*PROBLEM TO SOLVE*
Reproduce the following records line for line, with no changes.

--- BEGIN DATA EXCERPTS ---

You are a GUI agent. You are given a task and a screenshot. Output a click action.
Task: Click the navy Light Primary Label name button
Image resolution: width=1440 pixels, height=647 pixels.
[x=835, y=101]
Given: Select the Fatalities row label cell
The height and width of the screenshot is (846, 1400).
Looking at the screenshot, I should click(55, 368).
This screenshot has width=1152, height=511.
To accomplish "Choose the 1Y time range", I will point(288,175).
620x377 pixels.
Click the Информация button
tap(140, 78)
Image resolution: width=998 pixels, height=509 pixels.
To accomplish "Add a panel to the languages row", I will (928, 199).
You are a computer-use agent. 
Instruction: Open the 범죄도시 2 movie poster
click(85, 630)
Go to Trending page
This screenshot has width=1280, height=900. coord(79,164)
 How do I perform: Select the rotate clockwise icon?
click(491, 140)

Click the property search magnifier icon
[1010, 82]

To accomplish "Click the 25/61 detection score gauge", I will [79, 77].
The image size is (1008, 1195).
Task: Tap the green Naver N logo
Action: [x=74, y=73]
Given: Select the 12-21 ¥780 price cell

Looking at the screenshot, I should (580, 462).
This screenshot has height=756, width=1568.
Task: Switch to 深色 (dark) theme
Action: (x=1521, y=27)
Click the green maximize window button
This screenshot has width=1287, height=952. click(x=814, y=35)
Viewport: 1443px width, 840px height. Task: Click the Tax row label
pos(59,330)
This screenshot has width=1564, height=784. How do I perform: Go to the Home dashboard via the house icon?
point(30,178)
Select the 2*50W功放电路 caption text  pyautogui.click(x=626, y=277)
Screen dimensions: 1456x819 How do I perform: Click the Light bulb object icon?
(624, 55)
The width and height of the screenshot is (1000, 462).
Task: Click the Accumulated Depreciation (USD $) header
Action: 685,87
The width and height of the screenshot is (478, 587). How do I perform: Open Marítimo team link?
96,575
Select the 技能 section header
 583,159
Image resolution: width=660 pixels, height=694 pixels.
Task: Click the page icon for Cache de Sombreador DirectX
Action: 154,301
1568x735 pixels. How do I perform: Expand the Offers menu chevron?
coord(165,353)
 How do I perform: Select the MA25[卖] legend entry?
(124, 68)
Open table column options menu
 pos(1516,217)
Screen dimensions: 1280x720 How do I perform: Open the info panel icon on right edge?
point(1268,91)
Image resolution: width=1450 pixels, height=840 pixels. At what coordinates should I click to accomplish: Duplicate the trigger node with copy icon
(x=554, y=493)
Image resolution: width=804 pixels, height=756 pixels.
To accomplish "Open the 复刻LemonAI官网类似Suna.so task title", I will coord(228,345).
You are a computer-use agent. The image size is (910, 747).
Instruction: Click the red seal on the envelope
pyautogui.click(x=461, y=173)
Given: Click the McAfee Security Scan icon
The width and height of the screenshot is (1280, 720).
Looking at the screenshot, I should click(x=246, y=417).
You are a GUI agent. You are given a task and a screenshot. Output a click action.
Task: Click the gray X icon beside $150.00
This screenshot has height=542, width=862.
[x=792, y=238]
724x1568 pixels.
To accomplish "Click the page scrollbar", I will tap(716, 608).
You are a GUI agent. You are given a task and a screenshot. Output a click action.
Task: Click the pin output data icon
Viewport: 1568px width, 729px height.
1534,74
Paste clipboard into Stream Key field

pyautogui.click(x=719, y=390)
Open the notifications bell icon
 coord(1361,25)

--- END DATA EXCERPTS ---

*OUTPUT BELOW*
You are a GUI agent. You are given a task and a screenshot. Output a click action.
Task: Click the navy Light Primary Label name button
Image resolution: width=1440 pixels, height=647 pixels.
[x=835, y=101]
Given: Select the Fatalities row label cell
The height and width of the screenshot is (846, 1400).
Looking at the screenshot, I should click(55, 368).
This screenshot has width=1152, height=511.
To accomplish "Choose the 1Y time range", I will point(288,175).
620x377 pixels.
Click the Информация button
tap(140, 78)
Image resolution: width=998 pixels, height=509 pixels.
To accomplish "Add a panel to the languages row", I will (928, 199).
You are a computer-use agent. 
Instruction: Open the 범죄도시 2 movie poster
click(85, 630)
Go to Trending page
This screenshot has width=1280, height=900. coord(79,164)
 How do I perform: Select the rotate clockwise icon?
click(491, 140)

Click the property search magnifier icon
[1010, 82]

To accomplish "Click the 25/61 detection score gauge", I will [79, 77].
The image size is (1008, 1195).
Task: Tap the green Naver N logo
Action: [x=74, y=73]
Given: Select the 12-21 ¥780 price cell

Looking at the screenshot, I should (580, 462).
This screenshot has height=756, width=1568.
Task: Switch to 深色 (dark) theme
Action: (x=1521, y=27)
Click the green maximize window button
This screenshot has width=1287, height=952. click(x=814, y=35)
Viewport: 1443px width, 840px height. Task: Click the Tax row label
pos(59,330)
This screenshot has width=1564, height=784. How do I perform: Go to the Home dashboard via the house icon?
point(30,178)
Select the 2*50W功放电路 caption text  pyautogui.click(x=626, y=277)
Screen dimensions: 1456x819 How do I perform: Click the Light bulb object icon?
(624, 55)
The width and height of the screenshot is (1000, 462).
Task: Click the Accumulated Depreciation (USD $) header
Action: 685,87
The width and height of the screenshot is (478, 587). How do I perform: Open Marítimo team link?
96,575
Select the 技能 section header
 583,159
Image resolution: width=660 pixels, height=694 pixels.
Task: Click the page icon for Cache de Sombreador DirectX
Action: 154,301
1568x735 pixels. How do I perform: Expand the Offers menu chevron?
coord(165,353)
 How do I perform: Select the MA25[卖] legend entry?
(124, 68)
Open table column options menu
 pos(1516,217)
Screen dimensions: 1280x720 How do I perform: Open the info panel icon on right edge?
point(1268,91)
Image resolution: width=1450 pixels, height=840 pixels. At what coordinates should I click to accomplish: Duplicate the trigger node with copy icon
(x=554, y=493)
Image resolution: width=804 pixels, height=756 pixels.
To accomplish "Open the 复刻LemonAI官网类似Suna.so task title", I will coord(228,345).
You are a computer-use agent. The image size is (910, 747).
Instruction: Click the red seal on the envelope
pyautogui.click(x=461, y=173)
Given: Click the McAfee Security Scan icon
The width and height of the screenshot is (1280, 720).
Looking at the screenshot, I should click(x=246, y=417).
You are a GUI agent. You are given a task and a screenshot. Output a click action.
Task: Click the gray X icon beside $150.00
This screenshot has height=542, width=862.
[x=792, y=238]
724x1568 pixels.
To accomplish "Click the page scrollbar", I will tap(716, 608).
You are a GUI agent. You are given a task and a screenshot. Output a click action.
Task: Click the pin output data icon
Viewport: 1568px width, 729px height.
1534,74
Paste clipboard into Stream Key field

pyautogui.click(x=719, y=390)
Open the notifications bell icon
 coord(1361,25)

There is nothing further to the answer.